I analyse marketing techniques on a day-to-day basis, looking at the figures, methods, and messaging to see what works and why and then working out how to do it again but better. One thing that’s harder to understand is branding, brand loyalty is something incredibly interesting to me because there’s no real recipe for success here but I wanted to take some time out to look at successful companies and explain how businesses can benefit in sales.
There are loads of successful brands, but there are only some that have become successful that they are now household names and most of the time people don’t even realise.
Some great examples of household names are Hoover in place of Vacuum, you don’t use a search engine, you just Google it, Coca Cola pops up in restaurants and is most noticed when Pepsi will have to do, and Jacuzzi, because every Jacuzzi is a hot tub but not every hot tub is a Jacuzzi.
So what made these household names? There are a number of things that are involved with making a brand stick like this, most of these got it because they were the first and being the first helps a lot. Other times it is because their product was the best, Google wasn’t the first search engine but it was better than the others at the time (sorry Jeeves). Coca Cola was the first and has had near enough the same logo since 1886 – this is something that plays a massive part in them being a staple which I’ll go into later.
Usually completely by accident or because it is used frequently enough to get stuck as the go-to word. Google is an interesting case because they weren’t the first search engine but they were the one that became so mainstream that they became the be-all and end-all of search.
Coca Cola, popularly known as Coke, became a household name purely because of its longevity and usefulness. Starting off as medicine when it formed in 1886 and becoming a soft drink in about 1892. The logo has been unchanged since that day and its trademark red has become synonymous with the cans throughout the ages.

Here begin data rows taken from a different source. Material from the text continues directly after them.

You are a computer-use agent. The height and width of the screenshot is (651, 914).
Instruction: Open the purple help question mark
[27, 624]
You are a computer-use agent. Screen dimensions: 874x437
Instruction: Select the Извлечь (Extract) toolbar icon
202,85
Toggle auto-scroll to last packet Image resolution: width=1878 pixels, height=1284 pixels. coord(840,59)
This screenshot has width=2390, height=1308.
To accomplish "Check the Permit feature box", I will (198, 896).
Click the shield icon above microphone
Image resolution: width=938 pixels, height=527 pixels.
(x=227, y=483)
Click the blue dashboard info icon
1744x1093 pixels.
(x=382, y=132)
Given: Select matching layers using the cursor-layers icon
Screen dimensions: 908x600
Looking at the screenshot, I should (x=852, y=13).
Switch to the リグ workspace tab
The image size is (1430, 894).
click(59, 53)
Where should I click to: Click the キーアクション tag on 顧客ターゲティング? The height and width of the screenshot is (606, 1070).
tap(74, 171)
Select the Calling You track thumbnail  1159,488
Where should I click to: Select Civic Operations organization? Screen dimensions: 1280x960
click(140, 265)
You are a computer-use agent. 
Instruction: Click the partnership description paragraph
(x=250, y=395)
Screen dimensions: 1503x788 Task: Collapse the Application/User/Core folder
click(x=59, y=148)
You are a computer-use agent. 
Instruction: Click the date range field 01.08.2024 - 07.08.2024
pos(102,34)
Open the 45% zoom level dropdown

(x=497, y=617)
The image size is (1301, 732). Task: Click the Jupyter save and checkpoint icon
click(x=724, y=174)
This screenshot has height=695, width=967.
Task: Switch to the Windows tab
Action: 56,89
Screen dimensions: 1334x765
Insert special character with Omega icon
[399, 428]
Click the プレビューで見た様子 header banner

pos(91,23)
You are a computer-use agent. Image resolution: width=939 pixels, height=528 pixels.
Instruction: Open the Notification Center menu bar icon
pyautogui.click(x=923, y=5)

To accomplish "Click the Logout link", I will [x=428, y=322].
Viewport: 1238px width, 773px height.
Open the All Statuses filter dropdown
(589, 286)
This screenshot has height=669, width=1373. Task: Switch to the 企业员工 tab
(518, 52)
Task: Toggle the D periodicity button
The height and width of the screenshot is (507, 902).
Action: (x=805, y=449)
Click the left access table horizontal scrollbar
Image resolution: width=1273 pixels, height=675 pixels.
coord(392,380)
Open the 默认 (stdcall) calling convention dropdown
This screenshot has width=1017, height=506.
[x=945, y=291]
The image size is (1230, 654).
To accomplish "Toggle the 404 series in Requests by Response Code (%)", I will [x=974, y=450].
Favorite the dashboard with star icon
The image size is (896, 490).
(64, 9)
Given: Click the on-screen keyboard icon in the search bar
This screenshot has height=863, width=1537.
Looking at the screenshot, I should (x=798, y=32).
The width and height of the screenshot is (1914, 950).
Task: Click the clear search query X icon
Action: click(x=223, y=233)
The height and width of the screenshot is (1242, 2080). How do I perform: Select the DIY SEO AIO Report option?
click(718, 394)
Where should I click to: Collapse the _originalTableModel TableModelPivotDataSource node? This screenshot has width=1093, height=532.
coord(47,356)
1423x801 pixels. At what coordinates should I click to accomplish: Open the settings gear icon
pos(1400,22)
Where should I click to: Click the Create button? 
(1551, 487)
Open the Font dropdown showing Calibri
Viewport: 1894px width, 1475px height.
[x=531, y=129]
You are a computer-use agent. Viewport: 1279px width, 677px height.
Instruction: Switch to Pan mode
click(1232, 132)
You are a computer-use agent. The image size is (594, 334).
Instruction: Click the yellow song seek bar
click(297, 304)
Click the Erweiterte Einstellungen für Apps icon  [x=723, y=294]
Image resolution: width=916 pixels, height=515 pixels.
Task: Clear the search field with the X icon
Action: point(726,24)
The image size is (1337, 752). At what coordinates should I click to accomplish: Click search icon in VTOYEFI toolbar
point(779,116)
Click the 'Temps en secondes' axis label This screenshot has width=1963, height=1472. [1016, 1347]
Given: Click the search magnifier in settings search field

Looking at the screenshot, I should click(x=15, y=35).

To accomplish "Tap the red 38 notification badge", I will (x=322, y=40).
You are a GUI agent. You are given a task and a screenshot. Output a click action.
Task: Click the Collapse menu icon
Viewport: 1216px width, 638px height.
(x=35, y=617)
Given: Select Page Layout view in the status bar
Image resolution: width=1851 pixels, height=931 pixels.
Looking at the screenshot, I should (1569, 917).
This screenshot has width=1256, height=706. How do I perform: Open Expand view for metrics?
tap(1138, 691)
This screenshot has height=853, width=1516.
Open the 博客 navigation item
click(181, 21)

There is no real answer here, but you either need to be so good you become the best in the field or you need to be first. Usually if you are first to the game, you tend to become the best in the game unless someone changes the game. Google did this to search engines but no one has really challenged the soft drink status quo.
A brand is a company identity and is more than just a logo, and in short, it is the single most important thing to your organisation and usually encompasses everything your business stands for and includes things like tone of voice, colour palette, ethics, and much more.
Strict branding ensures that your product is more likely to become a household name. Uniformity is also important because it builds trust, which in turn builds word of mouth marketing and this is where you start to see household names come into play.
Coca Cola is a great example of uniformity in branding growing trusting customers. The brand around Coke has grown since 1886, it has been exactly the same all those years which has given it uniformity and built it into the brand we know and love today.
Colgate is another company that I like to use as an example of uniformity and growing trust, they have had the signature red colour since their launch and now a lot of people use their toothpaste because their parents did – loyalty goes through families.
If your brand is good, you gain trust and if you are trusted across your market then you immediately bring in sales. A good brand ensures your word of mouth marketing increases, it’s exactly how Google grew to become the biggest search engine in the world.
With word of mouth you can start to grow your other brand awareness methods, which makes getting your logo and name stuck in peoples head as the go-to brand for that service more likely. In Sales and Marketing we run on the “three points of contact”, where you need to be in touch with a consumer or lead at least three times before they convert. Word of Mouth marketing automatically ticks off your first point of contact and you don’t need to lift a finger.
Word of Mouth marketing is built on evangelists. Marketing thrives of building evangelists in their customer base because that is where your word of mouth marketing comes from, priming new leads and prospects.
Evangelists? They are built because of a good brand and it’s the secret sauce of every successful brand out there.